Bold claims, but they were all that remained that she might hold on to. A god uses, then casts away. The tool is abandoned, forgotten.
True, it appeared that Cotillion was not as indifferent as most gods in this matter, but how much of that could she trust?
Beneath moonlight, Apsalar found the secret trail winding through the ruins. She made her way along it, silent, using every available shadow, into the heart of the Jen'rahb. Enough of the wandering thoughts. She must needs concentrate, lest she become this night's victim.
Betrayals had to be answered. This task was more for Shadowthrone than Cotillion, or so the Patron of Assassins had explained. An old score to settle. The schemes were crowded and confused enough as it was, and that situation was getting worse, if Shadowthrone's agitation of late was any indication. Something of that unease had rubbed off on Cotillion. There had been mutterings of another convergence of powers.
Vaster than any that had occurred before, and in some way Shadowthrone was at the centre of it.
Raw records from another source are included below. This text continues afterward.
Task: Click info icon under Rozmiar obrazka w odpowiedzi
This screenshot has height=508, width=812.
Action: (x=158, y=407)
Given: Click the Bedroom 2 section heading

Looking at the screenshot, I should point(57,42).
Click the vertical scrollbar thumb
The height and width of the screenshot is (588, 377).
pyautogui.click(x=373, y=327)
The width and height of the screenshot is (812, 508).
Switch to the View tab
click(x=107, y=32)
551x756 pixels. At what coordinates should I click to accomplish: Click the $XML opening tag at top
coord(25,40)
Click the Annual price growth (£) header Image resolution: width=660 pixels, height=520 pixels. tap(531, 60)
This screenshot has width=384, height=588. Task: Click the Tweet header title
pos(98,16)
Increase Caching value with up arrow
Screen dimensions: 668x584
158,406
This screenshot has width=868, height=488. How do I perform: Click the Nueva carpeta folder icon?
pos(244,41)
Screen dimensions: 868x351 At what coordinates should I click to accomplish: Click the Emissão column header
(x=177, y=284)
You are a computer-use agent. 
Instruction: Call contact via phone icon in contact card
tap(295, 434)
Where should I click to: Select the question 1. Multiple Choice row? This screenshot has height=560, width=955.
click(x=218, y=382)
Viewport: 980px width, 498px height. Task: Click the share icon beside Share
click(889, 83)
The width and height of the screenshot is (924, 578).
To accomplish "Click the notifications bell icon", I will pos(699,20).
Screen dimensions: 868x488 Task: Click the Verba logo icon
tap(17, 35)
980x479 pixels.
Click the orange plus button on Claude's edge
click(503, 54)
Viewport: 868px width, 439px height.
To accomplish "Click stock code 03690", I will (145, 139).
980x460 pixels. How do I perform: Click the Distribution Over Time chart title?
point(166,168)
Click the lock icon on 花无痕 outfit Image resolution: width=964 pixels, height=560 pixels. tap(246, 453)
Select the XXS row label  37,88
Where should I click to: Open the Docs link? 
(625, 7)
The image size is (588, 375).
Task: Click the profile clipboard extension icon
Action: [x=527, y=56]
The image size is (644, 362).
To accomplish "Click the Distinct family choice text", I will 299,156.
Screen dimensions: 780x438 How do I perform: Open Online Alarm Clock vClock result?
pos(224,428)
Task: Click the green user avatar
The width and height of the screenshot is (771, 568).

All of it.
She came within sight of the sunken temple dome, the only nearly complete structure this far into the Jen'rahb. Crouching behind a massive block whose surfaces were crowded with arcane glyphs, she settled back and studied the approach. There were potential lines of sight from countless directions. It would be quite a challenge if watchers had been positioned to guard the hidden entrance to that temple. She had to assume those watchers were there, secreted in cracks and fissures on all sides.
As she watched, she caught movement, coming out from the temple and moving furtively away to her left. Too distant to make out any details. In any case, one thing was clear. The spider was at the heart of its nest, receiving and sending out agents. Ideal. With luck, the hidden sentinels would assume she was one of those agents, unless, of course, there were particular paths one must use, a pattern altered each night.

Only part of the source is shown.